- Work item A:
Reproduce the part of the Welsh local government funding text between "4. Local authorities" and "structural funding system.", inclusive.
- Work item B:
In one to three sentences, explain why the Welsh local government funding text says incoming local administrations must feed into and submit investment plans to the UK government.

- Given text:
.....
Therefore, alongside further increases in council tax levels, expect to see some council tax reforms during the next electoral term, be it revaluation, adjustment of the bands, or changes to the Council Tax Reduction Scheme and other discounts.
4. Local authorities will have an increasingly important role to play in bidding for economic development funding from UK-wide funds.
Over coming years, Welsh local authorities will need to bid and access a plethora of new UK-wide funds which have recently been set up.
The lack of a formal role for the Welsh Government in these economic development funds represents a major change in governance structures compared to the EU structural funding system.
Welsh local authorities made 165 successful bids (alongside 27 unsuccessful bids) to the UK government’s Community Renewal Fund (worth £47 million). Six Welsh local authorities also made successful bids for funding from the first round of the Levelling Up Fund, worth £121 million.
On top of the agenda for incoming local administrations will be the need to feed into, and submit investment plans to the UK government in order to access the £585 million worth of funding allocated to Welsh areas through the Shared Prosperity Fund (SPF) for the years 2022−23 to 2024−25. The window for submissions will close on 1 August.
£101 million of the SPF funding will need to be allocated towards Multiply interventions, the UK government’s programme to improve numeracy in the adult population. As with other funding streams, local authorities will need to be wary of duplicating other existing approaches and schemes in such devolved areas.
.....
- Record set:

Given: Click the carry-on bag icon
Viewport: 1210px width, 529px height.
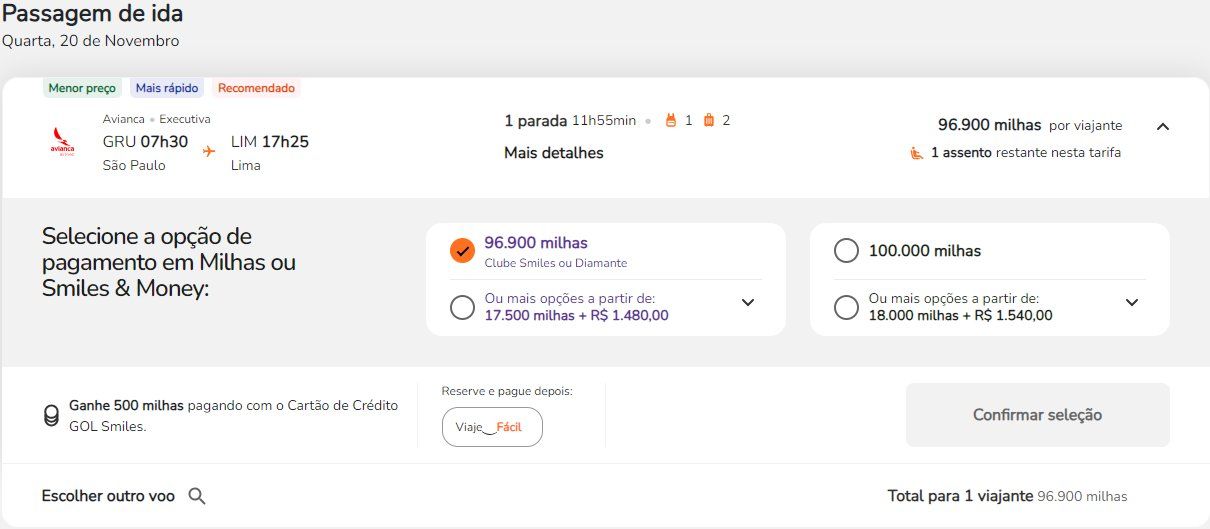Looking at the screenshot, I should click(x=671, y=121).
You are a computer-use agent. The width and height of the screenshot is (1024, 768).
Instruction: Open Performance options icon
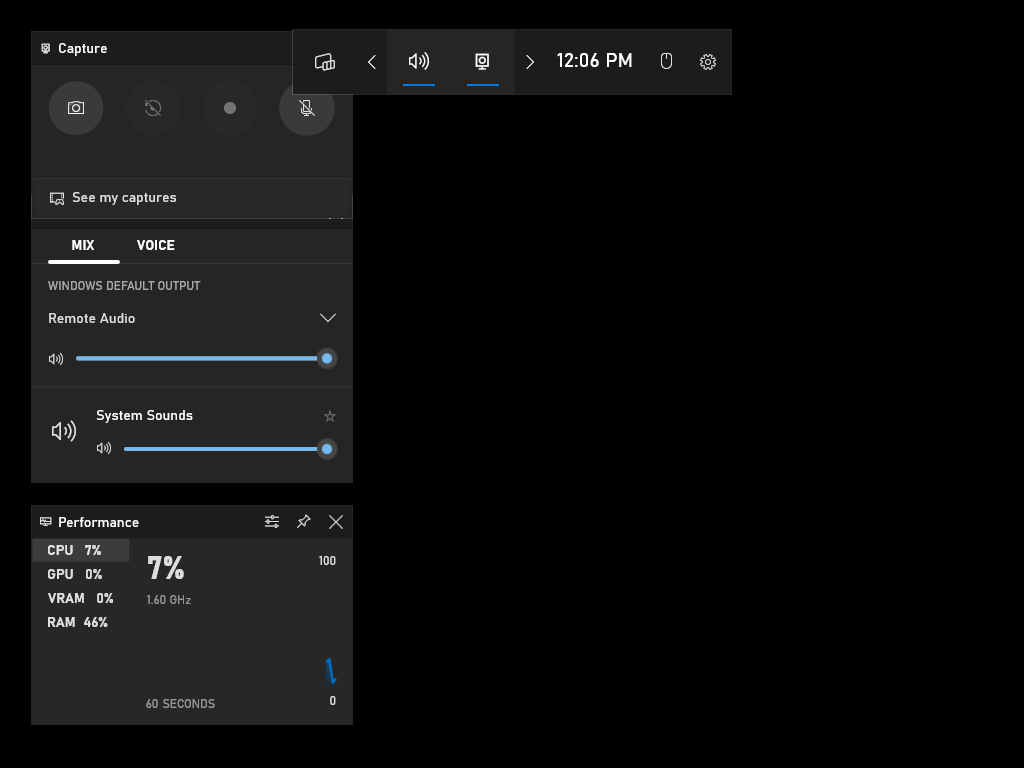pos(272,522)
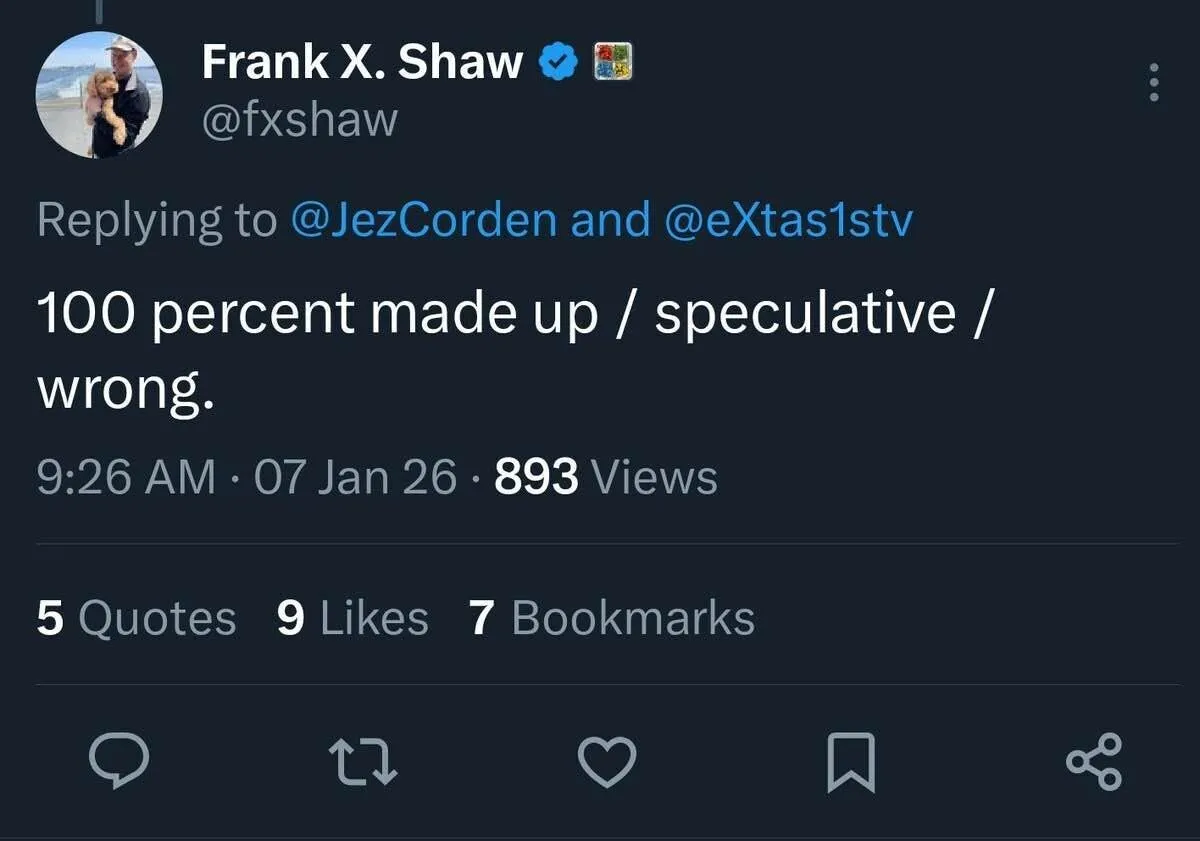
Task: Click the 9:26 AM timestamp
Action: point(126,477)
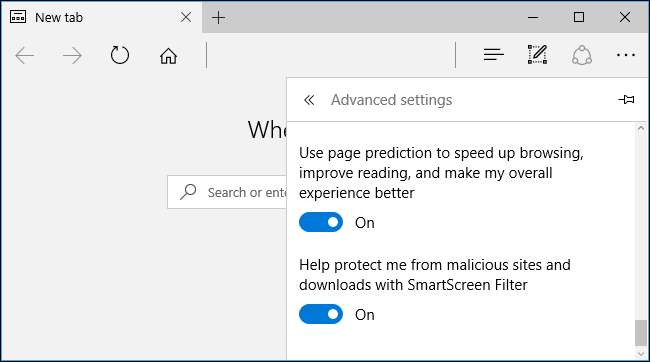
Task: Close the New tab tab
Action: pyautogui.click(x=186, y=17)
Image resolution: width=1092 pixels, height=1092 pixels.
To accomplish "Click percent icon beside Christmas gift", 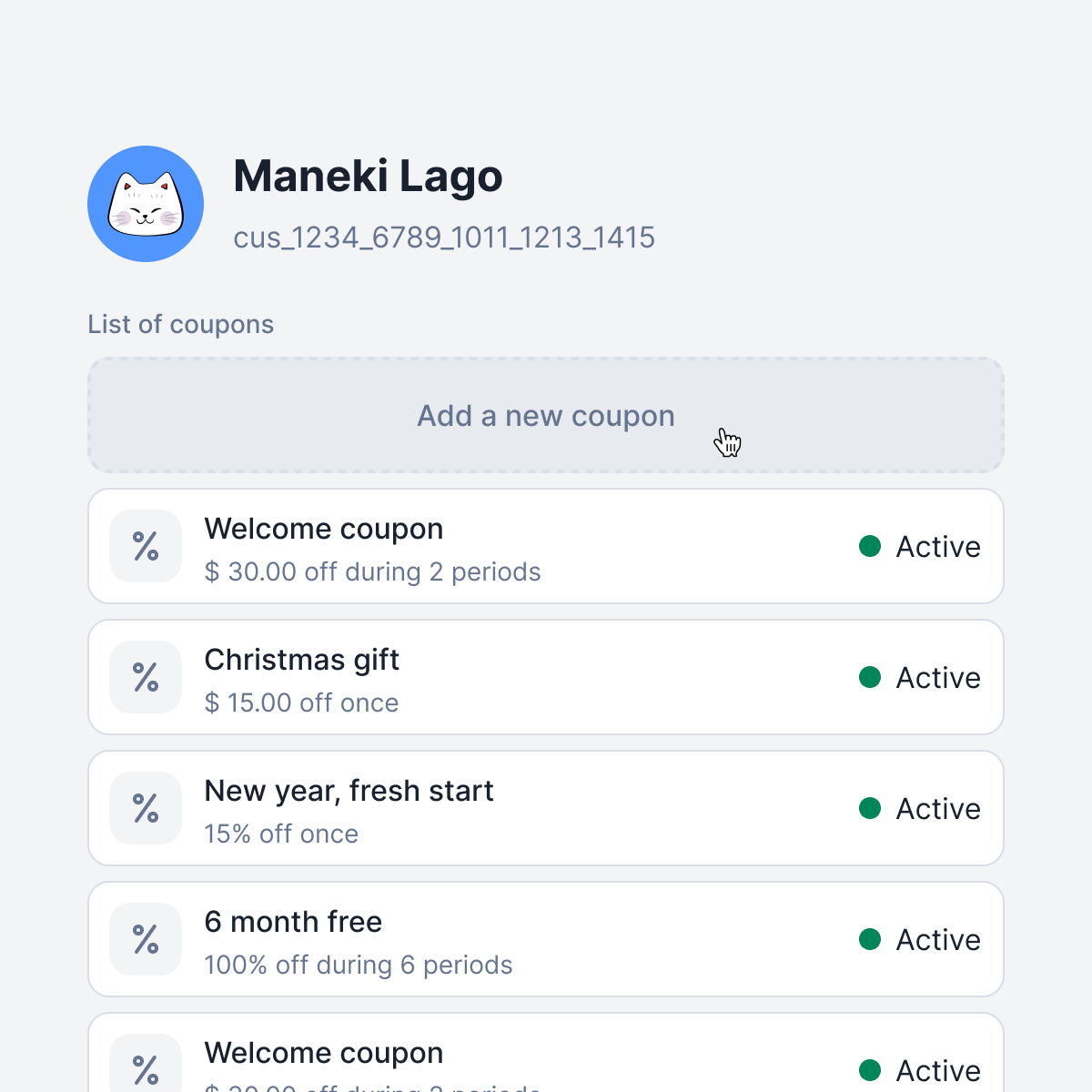I will coord(146,677).
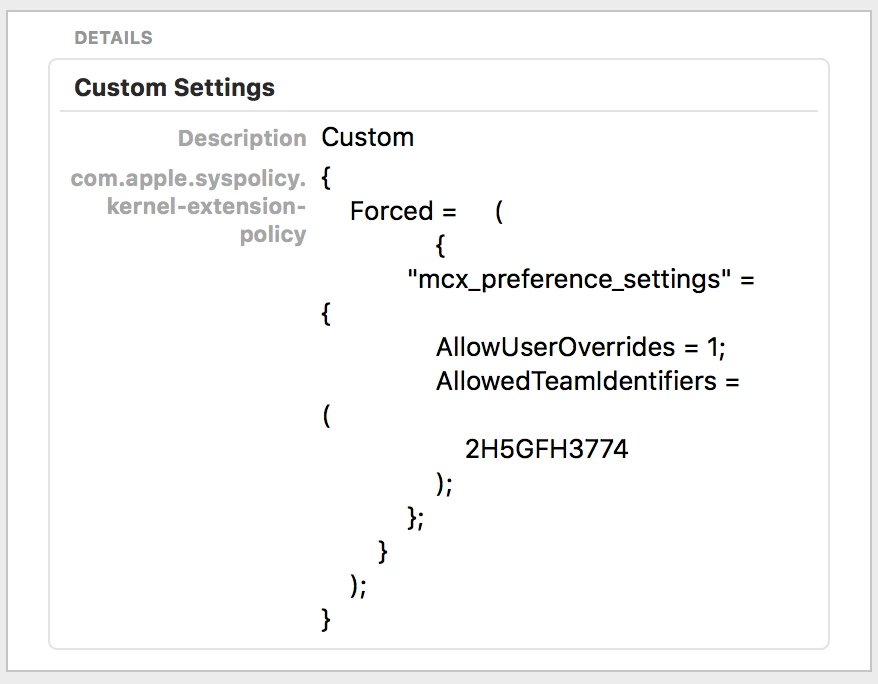
Task: Click the opening brace after syspolicy label
Action: tap(326, 179)
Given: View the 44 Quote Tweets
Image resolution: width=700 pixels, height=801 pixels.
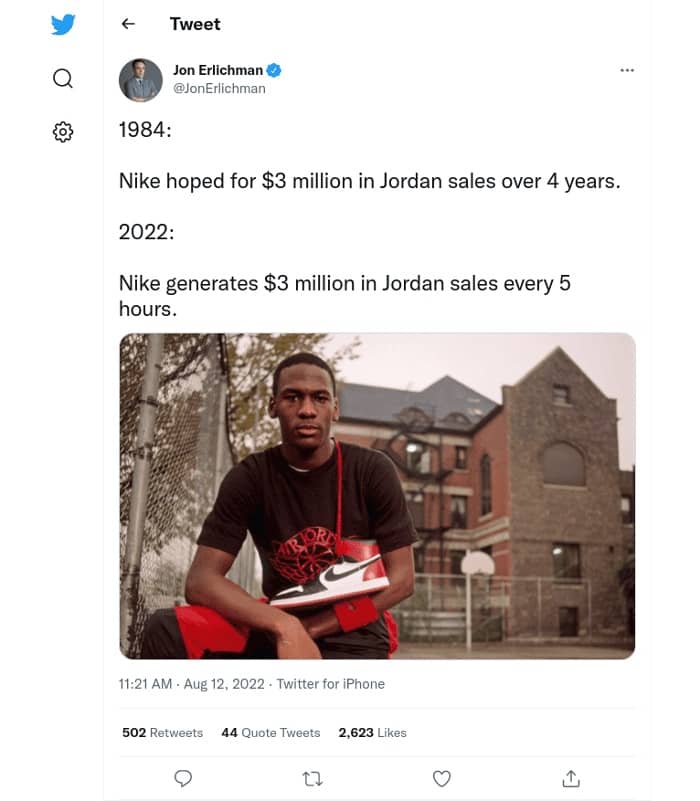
.....
- Output A:
4. Local authorities will have an increasingly important role to play in bidding for economic development funding from UK-wide funds.
Over coming years, Welsh local authorities will need to bid and access a plethora of new UK-wide funds which have recently been set up.
The lack of a formal role for the Welsh Government in these economic development funds represents a major change in governance structures compared to the EU structural funding system.

- Output B:
They must do this to access the £585 million allocated to Welsh areas through the Shared Prosperity Fund for the years 2022−23 to 2024−25.